• _Direction 1_
Decide whether each statement agrees with the recipe text, answering yes or no and quoting the deciding words: (a) The recipe calls for 3/4 cup of whole milk. (b) The writer ground the almonds before using them. (c) The recipe uses sweetened cocoa powder.
• _Direction 2_
In the listing, turn everything from the line containing "Task: Click the Naam column header" down to the line containing "Click the outliner" into a JSON list of strings, one string per line, with blank lines left out.

+++ Document text

Archive for June 2011

I had ground almonds, no sign of a recipe that was light and still involved the ground nut. Not wanting to give in to jarred preservatives, I decidedly set out to make a homemade Nutella, substituting hazelnuts for almonds, at a third of the store-bought equivalent. Chocolate bath and a flat-belly nut? Angels with chef hats are a-singing! Now, pave the shimmering path to the gates of breakfast spread heaven by preparing the following:


1/3 cup (5 tbsp & 1 tsp) ground almonds (Mine was ready ground)

1/2 cup dry, non-fat milk powder

2/3 cup of white, granulated sugar (you can choose to substitute 1/3 with brown to achieve a subtle sweetness)

1/2 cup unsweetened cocoa powder

1 tbsp + 1tsp potato starch

3/4 cup whole milk

1 tbsp rice oil

1/4 almond extract (use vanilla and avoid substituting with almond essence if you detest the smell of almonds, or worse, in its artificial essence form)

++++++
+++ Provided information

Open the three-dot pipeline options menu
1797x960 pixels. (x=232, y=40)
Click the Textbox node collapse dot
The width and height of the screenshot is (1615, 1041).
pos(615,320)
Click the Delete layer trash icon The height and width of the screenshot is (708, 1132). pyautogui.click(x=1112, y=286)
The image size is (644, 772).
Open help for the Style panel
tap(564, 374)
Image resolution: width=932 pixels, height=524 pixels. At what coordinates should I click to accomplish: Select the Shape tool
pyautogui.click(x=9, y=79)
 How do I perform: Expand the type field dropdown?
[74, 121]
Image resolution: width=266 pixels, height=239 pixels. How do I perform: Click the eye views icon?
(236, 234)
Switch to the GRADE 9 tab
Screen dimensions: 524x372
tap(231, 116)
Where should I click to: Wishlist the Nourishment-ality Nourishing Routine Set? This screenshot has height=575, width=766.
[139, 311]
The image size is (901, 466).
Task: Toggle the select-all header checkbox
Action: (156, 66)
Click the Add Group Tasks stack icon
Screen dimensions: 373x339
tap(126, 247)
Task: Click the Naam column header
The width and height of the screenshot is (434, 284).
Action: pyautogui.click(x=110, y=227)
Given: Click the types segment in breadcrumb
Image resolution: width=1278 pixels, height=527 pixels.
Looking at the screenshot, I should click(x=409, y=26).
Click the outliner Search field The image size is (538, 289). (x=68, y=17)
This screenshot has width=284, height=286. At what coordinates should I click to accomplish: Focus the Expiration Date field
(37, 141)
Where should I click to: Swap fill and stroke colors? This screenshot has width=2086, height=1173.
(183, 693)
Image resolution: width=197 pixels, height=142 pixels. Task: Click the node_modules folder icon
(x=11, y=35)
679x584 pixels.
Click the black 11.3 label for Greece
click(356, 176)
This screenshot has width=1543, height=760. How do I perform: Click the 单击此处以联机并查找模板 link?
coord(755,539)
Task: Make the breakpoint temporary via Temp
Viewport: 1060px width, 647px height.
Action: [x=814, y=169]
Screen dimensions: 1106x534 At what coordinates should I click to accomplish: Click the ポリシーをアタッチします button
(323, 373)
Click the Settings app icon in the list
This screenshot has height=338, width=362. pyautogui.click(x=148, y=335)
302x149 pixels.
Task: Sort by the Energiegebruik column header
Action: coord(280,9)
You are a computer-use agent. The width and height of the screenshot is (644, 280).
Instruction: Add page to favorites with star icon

++++++

• _Expected output 1_
(a) Yes: "3/4 cup whole milk"
(b) No: "(Mine was ready ground)"
(c) No: "1/2 cup unsweetened cocoa powder"

• _Expected output 2_
[
  "Task: Click the Naam column header",
  "The width and height of the screenshot is (434, 284).",
  "Action: pyautogui.click(x=110, y=227)",
  "Given: Click the types segment in breadcrumb",
  "Image resolution: width=1278 pixels, height=527 pixels.",
  "Looking at the screenshot, I should click(x=409, y=26).",
  "Click the outliner Search field The image size is (538, 289). (x=68, y=17)"
]